WHEREAS, due to economic or other business conditions, Employee and Employer have agreed to modify their existing employment relationship; and


WHEREAS, Employee and Employer desire to preclude any differences and disputes which may arise in the future with respect to the Amendment of the Existing Agreement

   

THEREFORE, Employee and Employer acknowledge and voluntarily agree as follows:


1.  Section 3.01 of Existing Agreement regarding Annual Salary section of the Existing Agreement shall be modified effective December 21, 2008, so that section 3.01 is now replaced and amended to read as follows:


3.01 (a) As compensation for the services to be performed hereunder, Employee shall receive compensation in base pay and commissions targeted at plan to equal Eighty-Five Thousand Dollars ($85,000.00) per annum.  Compensation shall consist of base pay equal to Fifty Thousand Dollars ($50,000.00) per annum, payable in equal installments on a bi-weekly basis, plus a draw against commission that at plan will equal an additional Thirty-Five Thousand Dollars ($35,000.00), payable in the form of a bi-weekly draw pro-rated against the annual plan amount.  Such commissions or bonuses may exceed $35,000 if the Company exceeds plan, according to formulas that will be developed in cooperation with the Employee and may be changed from time to time at the discretion of the Company’s Board of Directors.   
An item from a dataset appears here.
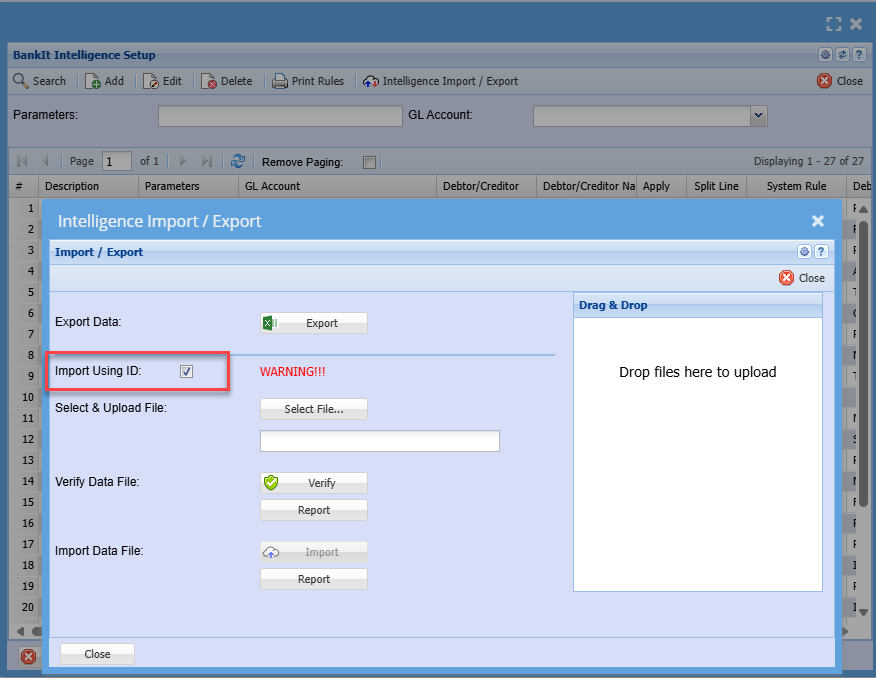This screenshot has height=678, width=876.
Task: Close dialog with the white X icon
Action: [817, 221]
(b) Employee shall receive such annual increases in salary and commission plans, if any, as may be determined by Company’s Board of Directors, in its sole discretion.  


(c) Notwithstanding (a) and (b) above, Company will review compensation in 90 days or less from the date this amendment is executed, and periodically thereafter, based on performance and economic conditions of the Company.  Company makes no commitment that any increases will be made.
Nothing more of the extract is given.